Time Out is profiling the incredible people who are shaping the future of Sydney in this Future Shaper series. These remarkable individuals and organisations were nominated by a panel of expert judges including editor of Time Out Sydney Maxim Boon, celebrity chef and restaurateur Kylie Kwong, head of talks and ideas at the Sydney Opera House Edwina Throsby, NSW 24-hour economy commissioner Michael Rodrigues, CEO of IndigiLab Luke Briscoe, and NIDA resident director David Berthold. Read more about the project here.
Moreblessing Maturure is an interdisciplinary artist, publisher and advocate whose works defies boundaries of genre and identity. She is the founding editor of Folk Magazine, an independent arts and culture magazine dedicated to championing and celebrating Artists of Colour in Australia, and in her work both on stage and on the page, she is challenging the status quo of Australia's creative arenas to raise up IBPOC artists across a broad spectrum of disciplines.

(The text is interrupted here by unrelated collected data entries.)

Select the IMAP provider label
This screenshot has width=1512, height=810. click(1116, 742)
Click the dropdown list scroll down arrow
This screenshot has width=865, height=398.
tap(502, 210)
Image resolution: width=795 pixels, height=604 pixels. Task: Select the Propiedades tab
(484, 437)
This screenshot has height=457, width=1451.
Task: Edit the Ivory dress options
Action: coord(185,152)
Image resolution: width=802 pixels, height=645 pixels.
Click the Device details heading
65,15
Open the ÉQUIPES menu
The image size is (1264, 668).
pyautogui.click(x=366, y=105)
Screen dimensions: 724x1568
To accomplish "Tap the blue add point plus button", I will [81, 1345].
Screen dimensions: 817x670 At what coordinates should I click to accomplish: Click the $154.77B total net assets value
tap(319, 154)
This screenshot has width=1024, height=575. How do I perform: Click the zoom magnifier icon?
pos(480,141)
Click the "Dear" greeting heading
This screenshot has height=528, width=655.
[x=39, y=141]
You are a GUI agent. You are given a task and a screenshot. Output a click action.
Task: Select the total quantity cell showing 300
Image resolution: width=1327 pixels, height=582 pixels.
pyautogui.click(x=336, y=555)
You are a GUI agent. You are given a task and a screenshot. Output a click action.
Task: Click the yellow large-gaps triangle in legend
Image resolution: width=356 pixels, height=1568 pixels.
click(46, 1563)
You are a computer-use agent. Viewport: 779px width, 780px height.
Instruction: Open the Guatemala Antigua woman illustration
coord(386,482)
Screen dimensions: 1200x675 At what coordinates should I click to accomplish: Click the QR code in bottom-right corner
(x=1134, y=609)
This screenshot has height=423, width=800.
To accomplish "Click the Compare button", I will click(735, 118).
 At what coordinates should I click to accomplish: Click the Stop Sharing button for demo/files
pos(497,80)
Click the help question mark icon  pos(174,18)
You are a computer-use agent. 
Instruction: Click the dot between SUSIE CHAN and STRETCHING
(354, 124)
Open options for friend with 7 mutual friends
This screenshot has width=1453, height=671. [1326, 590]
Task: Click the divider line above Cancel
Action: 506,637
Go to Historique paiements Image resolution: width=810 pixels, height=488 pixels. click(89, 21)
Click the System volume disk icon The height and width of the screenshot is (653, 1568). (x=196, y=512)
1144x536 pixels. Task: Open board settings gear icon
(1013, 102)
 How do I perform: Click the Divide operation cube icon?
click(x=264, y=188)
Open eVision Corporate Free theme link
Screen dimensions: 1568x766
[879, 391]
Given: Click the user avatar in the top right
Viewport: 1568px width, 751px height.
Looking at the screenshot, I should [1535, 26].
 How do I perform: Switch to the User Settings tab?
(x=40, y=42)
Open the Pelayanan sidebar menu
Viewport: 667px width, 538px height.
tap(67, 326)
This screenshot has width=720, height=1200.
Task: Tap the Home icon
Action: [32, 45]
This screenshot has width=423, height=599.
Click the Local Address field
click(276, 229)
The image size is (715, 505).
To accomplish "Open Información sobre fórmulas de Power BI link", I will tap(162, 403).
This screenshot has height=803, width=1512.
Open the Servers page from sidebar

Leading by example, in 2021, she played a starring role in the brilliant zeitgeist-shredding two-hander Seven Methods of Killing Kylie Jenner for Darlinghurst Theatre Company, which had a cast and crew made up entirely of women, including 95 per cent women of colour and 65 per cent Black women.
Follow Moreblessing here: @moreblessingma
What was it like being a Black woman starting out in Australian theatre?
With hindsight, I would describe it as, like, being sold short. Yeah, being ripped off.
You're offered a spectrum of a career, you're presented with a slate of potential work and valid options of the types of roles you can do and the types of spaces you can be in. You’re being shown around by a used car salesman: what's presented to you is probably, well, less than what you should get and definitely less than what you're worth and what everyone else gets. And you're somewhat expected to be grateful for it. So it's a process of realising that and then demanding more.
Is there an experience you’ve had recently, or something you’ve worked on, that makes you feel that for someone else starting out now, things could be different?
Definitely, I think it is in those spaces that are being created, that are consciously being built and established. I think they are providing more accessible alternatives to what's initially presented. And even thinking about Seven Methods, everyone engaged with the project wanted to be there, because this show mattered to them. For whatever reason, there was personal buy-in, beyond the assets or the job. There was such care for the work being done on the stage or in the rehearsal room, for ourselves. And for some of us, it might be the only time or it might be years until the next time. But at least Seven Methods showed us that something like that – something that inclusive – is possible. If you have the resources for it.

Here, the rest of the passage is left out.